Литературный сайт Александра Павлюкова

для тех, кто читает внимательно

   В истории каждой большой страны (это не в обиду странам малым, просто большие на виду и на слуху) были и, наверное, еще будут периоды слома эпох, эдакое безвременье. У Ильфа и Петрова в "Двенадцати стульях" это шутка - "немое кино уже умерло, а звуковое еще не родилось". Гораздо серьезнее, конечно, сюжет из истории Франции - период после казни Людовика и до провозглашения Наполеона Бонапарта Первым консулом. Всяк тянул в свой карман, все воевали со всеми, свергали богов и казнили на гильотине вчерашних кумиров, нищий столяр становился генералом, а герцог Ришелье, эмигрантом без гроша в кармане, старался сделать карьеру при русском дворе. Еще раньше нечто подобное творилось в старой доброй Англии в годы между казнью Карла Первого и воцарением его сына, Карла Второго.

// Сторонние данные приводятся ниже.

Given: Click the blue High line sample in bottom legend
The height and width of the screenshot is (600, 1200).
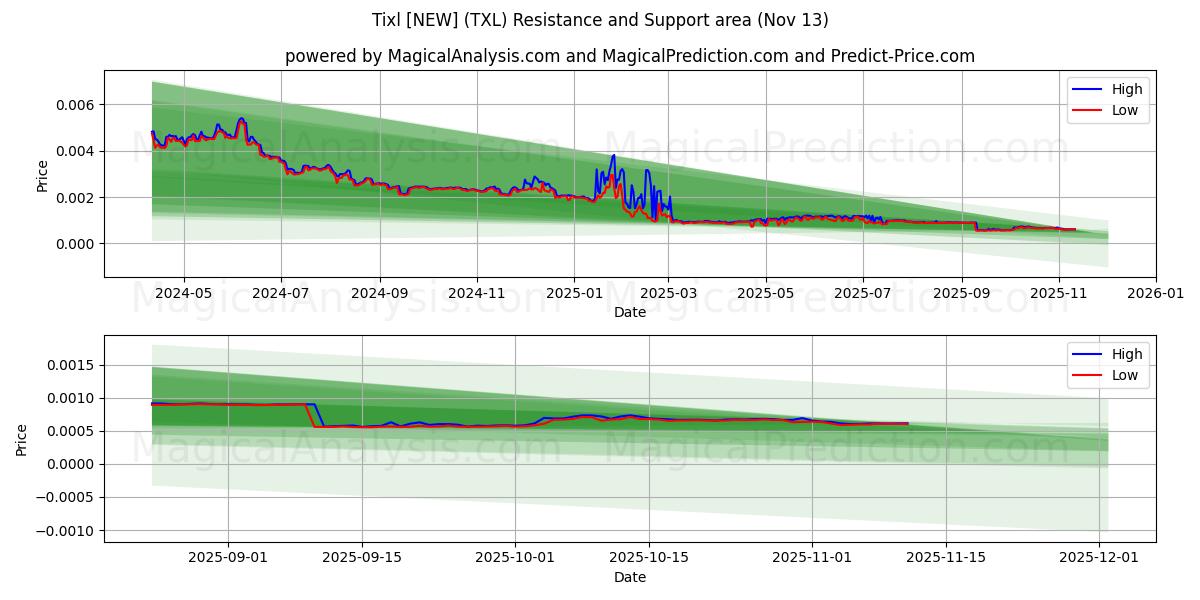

     Ну да ладно, эти давние исторические повороты у наших соседей по континенту описаны подробно и занимательно. Поговорим немного об отечественных, не менее громокипящих годах, последовавших за двумя переворотами, февральским и октябрьским, перепахавших российские суглинки и черноземы не хуже самого острого плуга. Вернее, о том, как эти события, без сомнения, мирового значения отразились в некоторых литературных произведениях.

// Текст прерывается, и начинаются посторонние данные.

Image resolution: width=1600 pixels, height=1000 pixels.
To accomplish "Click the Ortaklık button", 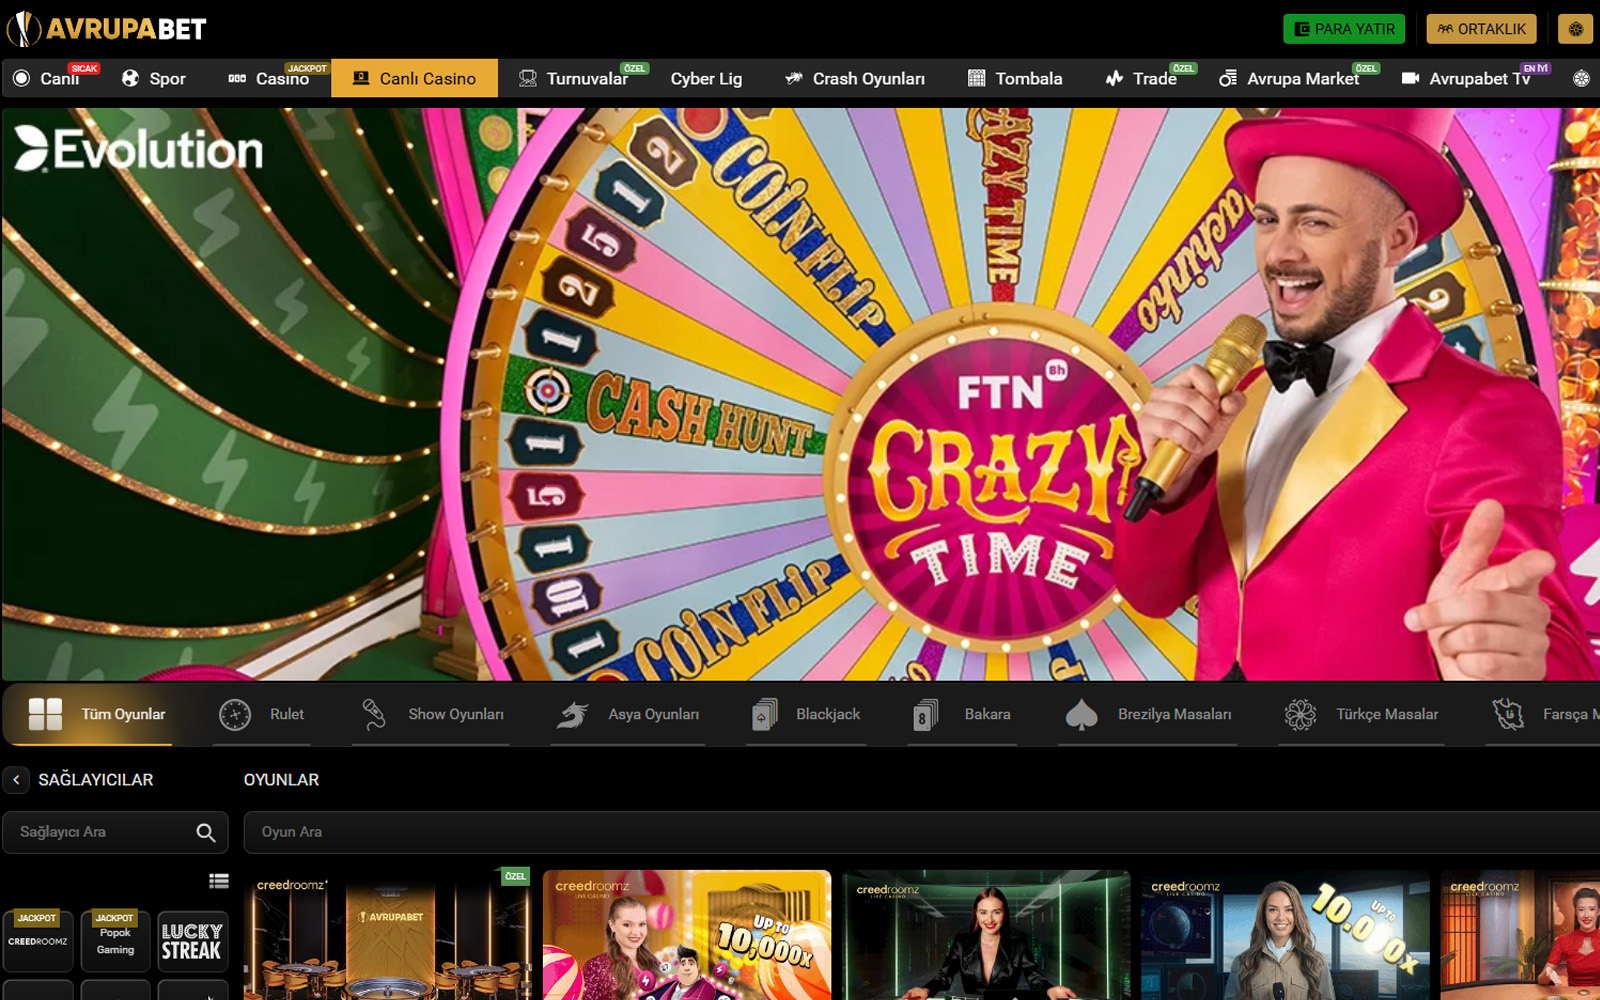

     Прежде всего, им, произведениям, несть числа, как и их авторам. О некоторых уже говорилось в текстах "Читалки Чекалдэ". Остановлюсь на двух писателях. Очень коротко.

     Первый - Андрей Платонов, его "Чевенгур" и "Котлован". Справедливо сказано, что Платонов выстроил свой собственный мир, столь глубокий и многогранный, что и погружаться в него без спасательного жилета солидных культурных познаний небезопасно. Добавить тут нечего.

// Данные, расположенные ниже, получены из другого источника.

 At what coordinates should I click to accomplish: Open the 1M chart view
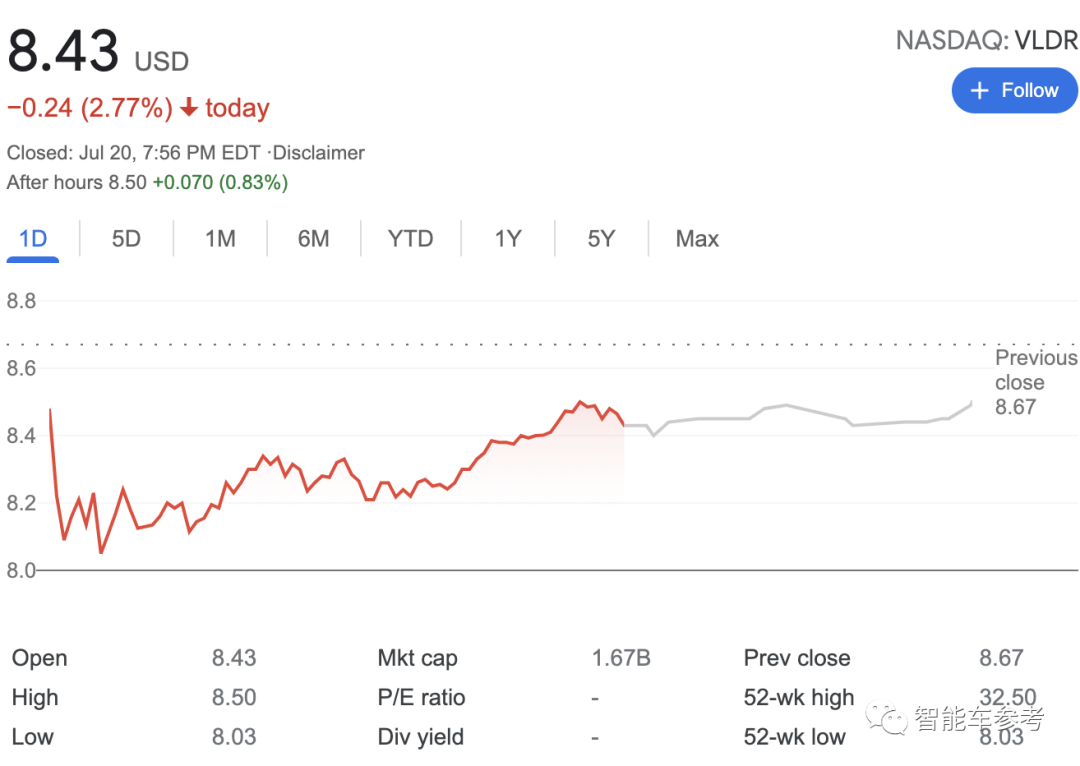click(219, 238)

     Период после 1917 и до примерно 1935 представляется мне временем, когда в России исчезло все, чем характеризуется человеческое общество Нового времени - государственный строй и религия, система образования и вековые бытовые устои, навыки гигиены, правила общежития и трудовые отношения, чины и звания, институт семьи и брака, словом все, чем веками жила основная масса российского населения. Современник так и выразился: "все съехало с основ". Нам, сегодняшним, живущим, кто бы что ни говорил, сытой и в целом упорядоченной жизнью, вообразить, а тем более прочуствовать такое очень трудно, скорее, нвозможно.

     Если бы не Андрей Платонов и язык, на котором говорят его герои. Это язык человеческой массы, попавшей в гигантскую бетономешалку, вращение ее призвано превратить разнородный материал в невиданную доселе породу гомо сапиенс, обреченную совершить нечто неизведанное, от чего дух захватывает. Отсюда и язык, тот, на котором нынче никто не говорит, хотя понять его можно. Только зачем? Эти люди вместе с безвременьем ушли так же внезапно, как и появились - кто на Колыму, кто на войну, а кто-то закончил рабфаки и университеты и заговорил на другом языке, почти что на том, что до того... Все, занавес, публика может расходиться по домам, революционной бузы больше не будет. Будет Первый консул, новый король или Генеральный секретарь.

     Таким мне видится, если угодно, миссия Андрея Платонова. Запечатлеть межвременье, оно уже не повторится, а если повторится, то будет оперировать другим языком.

     Александр Львов, писатель другого поколения, автор романа "Двор", доказывает то же, что и Платонов - межвременье и его герои конечны. В том числе и потому, что Одесса, ее люди и дворы вечны и не подвластны безвременью. Оно приносит потери и боль, но проходит. Так уж устроен мир и с этим трудно что-либо поделать.